## Perguntas:
a - De acordo com o trecho sobre as investigações da UNRWA, quantos funcionários da agência estão sendo analisados, segundo autoridades americanas?
b - Transcreva fielmente a parte do trecho sobre as investigações da UNRWA que começa em "Futuro das investigações" e segue até "Justiça dos EUA.".

## Trecho do documento:
<<<<
Futuro das investigações e primeiras sanções
O Escritório do Inspector-Geral afirmou que as investigações não foram concluídas. Novas recomendações de suspensão podem ser feitas, e os casos podem ser encaminhados à Justiça dos EUA.
As 108 pessoas mencionadas no relatório representam apenas uma pequena parte do total de funcionários da agência, mas autoridades americanas afirmam que cerca de 1.500 funcionários da UNRWA estão sendo analisados em diferentes fases da investigação.
Uma primeira sanção já foi aplicada: os EUA excluíram Hafez Mousa Mohammed Mousa, identificado como membro de um batalhão do Hamas em Jabaliya, de programas financiados pelo governo americano. De acordo com os investigadores, enquanto atuava como diretor de uma escola da UNRWA, ele manteve comunicações com outros membros do grupo durante os ataques de 7 de outubro. As autoridades americanas consideram este o primeiro caso de seu tipo, em que uma pessoa ligada a uma organização terrorista que trabalhava para uma agência humanitária da ONU foi formalmente excluída de programas financiados pelos EUA.
Contexto do conflito
O debate sobre o papel da UNRWA se intensificou depois que o presidente Donald Trump suspendeu o financiamento americano à agência em 2025. Desde então, a UNRWA tem mantido suas operações graças a contribuições de outros países e a fundos da própria ONU. Enquanto as investigações avançam, as autoridades americanas afirmam que o objetivo é garantir que a assistência destinada aos civis em Gaza chegue a quem realmente precisa.
>>>>
[Dados coletados]
<<<<
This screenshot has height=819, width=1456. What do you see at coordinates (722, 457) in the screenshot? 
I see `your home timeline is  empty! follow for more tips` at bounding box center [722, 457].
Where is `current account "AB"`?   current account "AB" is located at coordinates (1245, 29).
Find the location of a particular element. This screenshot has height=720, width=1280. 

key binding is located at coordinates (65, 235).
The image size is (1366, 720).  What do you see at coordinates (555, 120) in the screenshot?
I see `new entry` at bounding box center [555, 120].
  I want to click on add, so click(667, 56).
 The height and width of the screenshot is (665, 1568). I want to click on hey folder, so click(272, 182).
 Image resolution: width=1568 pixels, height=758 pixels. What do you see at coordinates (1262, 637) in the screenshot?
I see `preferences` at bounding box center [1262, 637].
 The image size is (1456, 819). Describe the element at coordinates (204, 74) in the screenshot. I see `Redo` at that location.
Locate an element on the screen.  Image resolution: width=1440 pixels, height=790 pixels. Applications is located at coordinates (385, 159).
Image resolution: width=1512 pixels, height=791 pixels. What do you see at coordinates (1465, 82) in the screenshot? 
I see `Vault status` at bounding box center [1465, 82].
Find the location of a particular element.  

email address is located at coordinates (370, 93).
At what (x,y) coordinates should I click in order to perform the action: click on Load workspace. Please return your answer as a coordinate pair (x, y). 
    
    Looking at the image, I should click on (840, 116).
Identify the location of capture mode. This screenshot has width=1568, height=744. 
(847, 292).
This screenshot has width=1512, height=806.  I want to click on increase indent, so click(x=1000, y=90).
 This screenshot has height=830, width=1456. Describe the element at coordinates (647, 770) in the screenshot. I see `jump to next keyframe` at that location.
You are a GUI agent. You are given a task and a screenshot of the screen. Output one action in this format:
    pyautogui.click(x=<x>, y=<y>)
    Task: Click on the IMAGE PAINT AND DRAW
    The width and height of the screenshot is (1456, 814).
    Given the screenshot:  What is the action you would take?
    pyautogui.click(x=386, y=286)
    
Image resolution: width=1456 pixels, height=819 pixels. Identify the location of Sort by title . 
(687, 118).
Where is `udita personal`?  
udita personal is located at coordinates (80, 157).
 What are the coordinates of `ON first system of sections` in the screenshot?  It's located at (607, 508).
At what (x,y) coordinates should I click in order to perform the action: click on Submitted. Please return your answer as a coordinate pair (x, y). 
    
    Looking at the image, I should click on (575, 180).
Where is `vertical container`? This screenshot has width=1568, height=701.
>>>>
## Soluções das tarefas:
a - Cerca de 1.500 funcionários.

b -
Futuro das investigações e primeiras sanções
O Escritório do Inspector-Geral afirmou que as investigações não foram concluídas. Novas recomendações de suspensão podem ser feitas, e os casos podem ser encaminhados à Justiça dos EUA.